According to latest HLA Typing Market Data, molecular assay technologies now dominate over 92% of the market. While PCR-based methods like SSP (Sequence-Specific Primers) and SSO (Sequence-Specific Oligonucleotides) remain useful for rapid turnaround in deceased donor cases, they are increasingly seen as "legacy" for hematopoietic stem cell transplants (HSCT) and complex solid organ matches. The following table illustrates the SOTA comparison required for IVDR Class C technical documentation, contrasting traditional molecular methods with the current 2026 gold standard: NGS and Long-Read Sequencing.


SOTA Performance Comparison: PCR vs. NGS (2026)

Feature Legacy SOTA (PCR-SSP / SSO) Current SOTA (NGS / Long-Read)
Resolution Level Low to Medium (Antigen/Allele Group) Ultra-High (Allelic/3-Field Resolution)
Allelic Ambiguity High; often requires "reflex" testing Near Zero; resolves phase ambiguities
Gene Coverage Specific exons (2 & 3 for Class I) Full-gene (Introns & Exons)
Throughput Limited to single or low batches Massive Parallel (Hundreds of samples)
TAT (Turnaround) Rapid (2–6 Hours) Standard (24–48 Hours)
Clinical Indication Deceased Donor (STAT), Screening HSCT, Sensitive Solid Organ, Disease Assoc.
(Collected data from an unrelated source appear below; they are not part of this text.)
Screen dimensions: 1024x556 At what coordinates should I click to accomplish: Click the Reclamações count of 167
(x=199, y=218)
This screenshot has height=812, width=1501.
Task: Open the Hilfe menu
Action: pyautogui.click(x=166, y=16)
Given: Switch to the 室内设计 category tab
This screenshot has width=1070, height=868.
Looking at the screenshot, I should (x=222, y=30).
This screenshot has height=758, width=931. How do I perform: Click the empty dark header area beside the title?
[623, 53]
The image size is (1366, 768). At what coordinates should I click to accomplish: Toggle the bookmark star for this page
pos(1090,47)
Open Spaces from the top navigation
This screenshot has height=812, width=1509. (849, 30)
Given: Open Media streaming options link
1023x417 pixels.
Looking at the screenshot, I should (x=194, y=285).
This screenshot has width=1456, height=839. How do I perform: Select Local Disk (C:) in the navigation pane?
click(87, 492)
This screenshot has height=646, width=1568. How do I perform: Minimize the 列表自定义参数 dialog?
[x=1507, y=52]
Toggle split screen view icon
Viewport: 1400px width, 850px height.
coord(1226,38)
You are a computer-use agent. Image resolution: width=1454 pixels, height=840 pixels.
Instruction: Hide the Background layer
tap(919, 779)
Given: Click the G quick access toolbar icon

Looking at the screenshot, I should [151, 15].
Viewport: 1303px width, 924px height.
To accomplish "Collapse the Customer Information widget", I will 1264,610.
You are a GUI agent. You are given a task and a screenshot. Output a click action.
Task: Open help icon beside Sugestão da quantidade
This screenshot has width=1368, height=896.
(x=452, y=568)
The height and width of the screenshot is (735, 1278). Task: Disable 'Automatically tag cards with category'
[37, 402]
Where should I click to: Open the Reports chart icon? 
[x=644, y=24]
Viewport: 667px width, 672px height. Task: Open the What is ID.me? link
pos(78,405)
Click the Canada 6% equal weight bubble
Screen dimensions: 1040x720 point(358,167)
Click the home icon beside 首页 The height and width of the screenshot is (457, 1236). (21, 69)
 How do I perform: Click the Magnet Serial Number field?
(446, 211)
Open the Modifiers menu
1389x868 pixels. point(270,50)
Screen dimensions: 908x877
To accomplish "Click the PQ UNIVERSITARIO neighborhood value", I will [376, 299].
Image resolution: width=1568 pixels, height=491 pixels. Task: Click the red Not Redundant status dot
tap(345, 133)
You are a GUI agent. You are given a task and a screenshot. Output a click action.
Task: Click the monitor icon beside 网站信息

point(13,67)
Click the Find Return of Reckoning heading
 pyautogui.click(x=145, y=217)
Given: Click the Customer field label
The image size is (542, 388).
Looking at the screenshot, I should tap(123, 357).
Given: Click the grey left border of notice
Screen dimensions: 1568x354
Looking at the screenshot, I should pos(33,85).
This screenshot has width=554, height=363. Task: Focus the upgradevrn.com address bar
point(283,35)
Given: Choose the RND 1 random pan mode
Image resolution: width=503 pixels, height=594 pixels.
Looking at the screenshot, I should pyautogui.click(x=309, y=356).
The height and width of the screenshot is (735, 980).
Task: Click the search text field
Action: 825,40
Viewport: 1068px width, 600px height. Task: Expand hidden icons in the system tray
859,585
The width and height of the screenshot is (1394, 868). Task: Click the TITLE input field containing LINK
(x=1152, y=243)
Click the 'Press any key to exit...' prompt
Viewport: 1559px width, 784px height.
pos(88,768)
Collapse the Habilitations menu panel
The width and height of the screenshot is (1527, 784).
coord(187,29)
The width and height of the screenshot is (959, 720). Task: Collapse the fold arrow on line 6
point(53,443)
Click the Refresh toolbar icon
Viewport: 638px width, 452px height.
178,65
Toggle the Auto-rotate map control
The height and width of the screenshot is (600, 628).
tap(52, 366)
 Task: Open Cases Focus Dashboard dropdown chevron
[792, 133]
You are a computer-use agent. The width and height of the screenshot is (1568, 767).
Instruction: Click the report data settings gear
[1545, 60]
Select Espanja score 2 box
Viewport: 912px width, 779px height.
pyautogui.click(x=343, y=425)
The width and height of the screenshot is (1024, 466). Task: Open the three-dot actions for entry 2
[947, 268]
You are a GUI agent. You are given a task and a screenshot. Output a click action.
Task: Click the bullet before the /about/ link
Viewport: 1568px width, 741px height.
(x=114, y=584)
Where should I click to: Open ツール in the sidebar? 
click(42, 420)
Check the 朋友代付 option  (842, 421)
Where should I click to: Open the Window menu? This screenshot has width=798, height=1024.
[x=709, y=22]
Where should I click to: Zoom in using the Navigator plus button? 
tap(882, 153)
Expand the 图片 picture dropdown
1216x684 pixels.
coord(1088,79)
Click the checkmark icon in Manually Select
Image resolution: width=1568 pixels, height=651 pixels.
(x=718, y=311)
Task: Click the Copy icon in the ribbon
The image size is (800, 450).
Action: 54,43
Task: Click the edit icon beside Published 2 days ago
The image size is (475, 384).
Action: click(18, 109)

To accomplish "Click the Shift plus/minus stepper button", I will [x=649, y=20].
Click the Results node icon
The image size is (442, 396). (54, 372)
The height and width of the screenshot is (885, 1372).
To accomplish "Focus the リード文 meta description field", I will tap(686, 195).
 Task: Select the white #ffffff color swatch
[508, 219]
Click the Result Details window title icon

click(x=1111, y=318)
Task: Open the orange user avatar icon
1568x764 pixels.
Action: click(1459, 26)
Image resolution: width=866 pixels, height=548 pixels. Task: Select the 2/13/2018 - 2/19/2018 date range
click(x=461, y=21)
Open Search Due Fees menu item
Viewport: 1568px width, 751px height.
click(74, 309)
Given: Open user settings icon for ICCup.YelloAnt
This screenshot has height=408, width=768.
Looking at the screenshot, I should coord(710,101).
Frequently Asked Questions (FAQ)

Q: Why is NGS now considered "State of the Art" for IVDR?A: IVDR requires that a device provide a clinical benefit. NGS offers "unambiguous" results by sequencing the entire gene, which has been clinically proven to reduce the risk of Graft-versus-Host Disease (GvHD) and improve long-term graft survival compared to the lower resolution of PCR.

Q: Can PCR-SSP still be CE-marked under IVDR?A: Yes, but its "Intended Purpose" must be specifically defined. For example, it is still the SOTA for "Emergency/STAT" typing of deceased donors where the 24-hour turnaround of NGS is not viable. However, it may no longer be considered SOTA for routine bone marrow matching.

Q: What is "Allelic Ambiguity" and why does it matter for regulation?A: Ambiguity occurs when a test cannot distinguish between several possible alleles. Under IVDR, manufacturers must document how their technology handles this. NGS is preferred because its ability to "phase" DNA (separate maternal and paternal strands) eliminates these uncertainties.

Q: Is the cost of NGS now comparable to PCR?A: While the initial instrument cost is higher, the "cost per sample" for high-volume NGS runs is now equal to or lower than multiple PCR-SSO runs, especially when the cost of "reflex" testing (repeating tests to clear ambiguities) is included.